··· DATOS EXTRAÍDOS ···

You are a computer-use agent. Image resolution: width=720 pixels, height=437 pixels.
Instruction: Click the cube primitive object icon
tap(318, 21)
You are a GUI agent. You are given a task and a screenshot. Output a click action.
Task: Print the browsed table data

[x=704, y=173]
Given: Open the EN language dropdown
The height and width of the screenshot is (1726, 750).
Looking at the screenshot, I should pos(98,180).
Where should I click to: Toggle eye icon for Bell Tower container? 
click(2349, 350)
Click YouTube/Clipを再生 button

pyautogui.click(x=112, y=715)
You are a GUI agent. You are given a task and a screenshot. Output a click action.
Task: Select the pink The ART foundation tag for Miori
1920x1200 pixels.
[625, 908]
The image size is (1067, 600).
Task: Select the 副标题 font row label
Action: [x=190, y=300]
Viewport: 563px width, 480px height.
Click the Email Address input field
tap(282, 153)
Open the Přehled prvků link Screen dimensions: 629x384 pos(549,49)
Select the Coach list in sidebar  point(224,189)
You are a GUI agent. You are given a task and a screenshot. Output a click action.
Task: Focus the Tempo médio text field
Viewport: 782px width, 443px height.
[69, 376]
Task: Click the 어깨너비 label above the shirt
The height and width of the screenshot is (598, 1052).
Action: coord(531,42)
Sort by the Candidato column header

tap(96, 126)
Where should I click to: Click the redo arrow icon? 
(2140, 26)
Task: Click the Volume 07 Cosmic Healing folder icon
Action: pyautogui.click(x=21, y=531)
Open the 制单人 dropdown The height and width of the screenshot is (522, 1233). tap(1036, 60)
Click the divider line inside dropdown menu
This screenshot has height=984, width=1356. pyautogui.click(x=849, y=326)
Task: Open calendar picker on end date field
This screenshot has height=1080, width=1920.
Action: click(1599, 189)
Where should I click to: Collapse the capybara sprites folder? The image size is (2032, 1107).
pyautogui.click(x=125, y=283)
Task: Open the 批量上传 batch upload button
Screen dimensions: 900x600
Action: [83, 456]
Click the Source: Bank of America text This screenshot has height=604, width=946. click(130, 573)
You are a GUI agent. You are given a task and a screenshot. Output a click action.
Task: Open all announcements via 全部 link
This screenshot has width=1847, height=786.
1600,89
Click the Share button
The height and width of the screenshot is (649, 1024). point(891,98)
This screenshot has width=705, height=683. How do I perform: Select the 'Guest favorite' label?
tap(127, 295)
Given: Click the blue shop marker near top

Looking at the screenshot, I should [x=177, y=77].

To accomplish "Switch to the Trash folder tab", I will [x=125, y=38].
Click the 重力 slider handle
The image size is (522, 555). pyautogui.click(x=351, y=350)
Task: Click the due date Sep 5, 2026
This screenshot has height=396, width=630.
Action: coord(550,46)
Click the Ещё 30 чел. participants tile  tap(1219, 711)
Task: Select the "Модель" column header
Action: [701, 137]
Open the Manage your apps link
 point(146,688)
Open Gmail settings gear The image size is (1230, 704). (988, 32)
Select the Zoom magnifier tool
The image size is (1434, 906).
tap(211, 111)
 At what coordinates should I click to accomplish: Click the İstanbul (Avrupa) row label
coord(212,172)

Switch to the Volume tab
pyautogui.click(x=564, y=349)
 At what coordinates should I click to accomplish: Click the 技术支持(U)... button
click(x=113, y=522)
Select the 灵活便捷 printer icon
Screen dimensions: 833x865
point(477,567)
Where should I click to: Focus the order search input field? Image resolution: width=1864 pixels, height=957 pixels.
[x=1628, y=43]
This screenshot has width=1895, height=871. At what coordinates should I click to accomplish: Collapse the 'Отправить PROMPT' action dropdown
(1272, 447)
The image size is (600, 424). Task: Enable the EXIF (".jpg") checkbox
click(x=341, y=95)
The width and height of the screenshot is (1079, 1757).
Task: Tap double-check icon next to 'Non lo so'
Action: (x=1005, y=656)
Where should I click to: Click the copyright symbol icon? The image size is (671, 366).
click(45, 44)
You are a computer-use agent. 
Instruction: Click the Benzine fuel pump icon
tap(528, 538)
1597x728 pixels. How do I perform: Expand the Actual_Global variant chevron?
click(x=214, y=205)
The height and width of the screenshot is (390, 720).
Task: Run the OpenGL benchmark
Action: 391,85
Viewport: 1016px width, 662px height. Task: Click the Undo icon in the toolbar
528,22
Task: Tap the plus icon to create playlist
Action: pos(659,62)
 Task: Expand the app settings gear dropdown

···

Pasa a una tabla Markdown los registros que van desde el principio hasta la línea que tiene "[x=704, y=173]", esta incluida, con las columnas Número y Texto. Deja fuera las líneas en blanco.

| Número | Texto |
|---|---|
| 1 | You are a computer-use agent. Image resolution: width=720 pixels, height=437 pixels. |
| 2 | Instruction: Click the cube primitive object icon |
| 3 | tap(318, 21) |
| 4 | You are a GUI agent. You are given a task and a screenshot. Output a click action. |
| 5 | Task: Print the browsed table data |
| 6 | [x=704, y=173] |